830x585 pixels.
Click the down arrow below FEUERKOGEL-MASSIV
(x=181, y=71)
________________
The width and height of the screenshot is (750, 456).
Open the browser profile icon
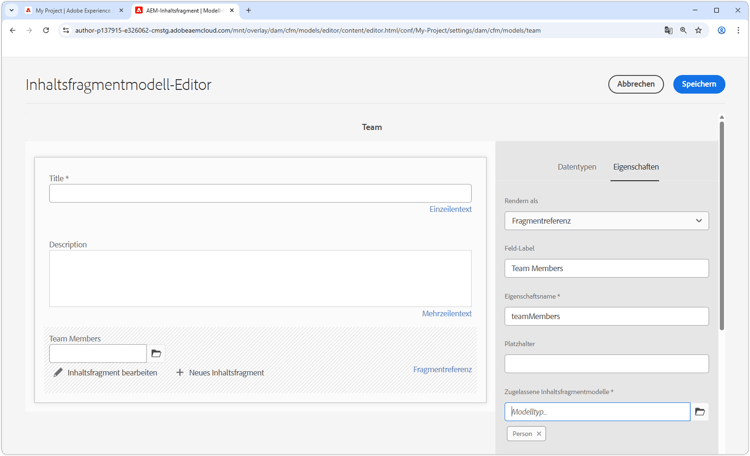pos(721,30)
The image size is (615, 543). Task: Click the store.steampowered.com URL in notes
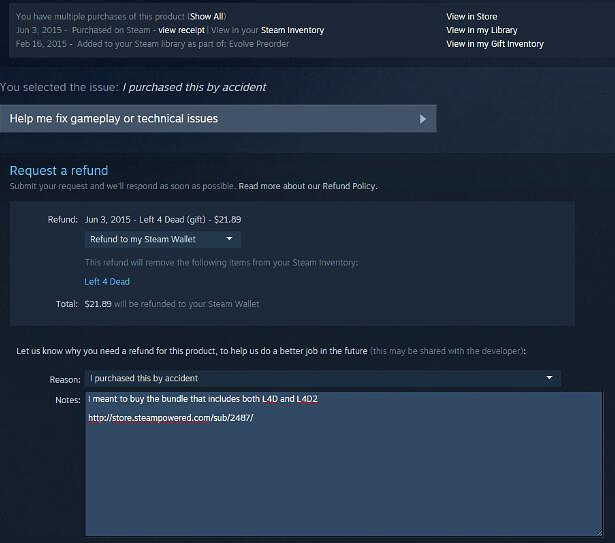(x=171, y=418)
________________
Exercise objective: Convert the data from the line with "The image size" to the line with "(x=171, y=418)" into a Markdown table with the columns Row and Line, one row per line and no blank lines. Omit the pictures.

Answer to this task:
| Row | Line |
|---|---|
| 1 | The image size is (615, 543). Task: Click the store.steampowered.com URL in notes |
| 2 | (x=171, y=418) |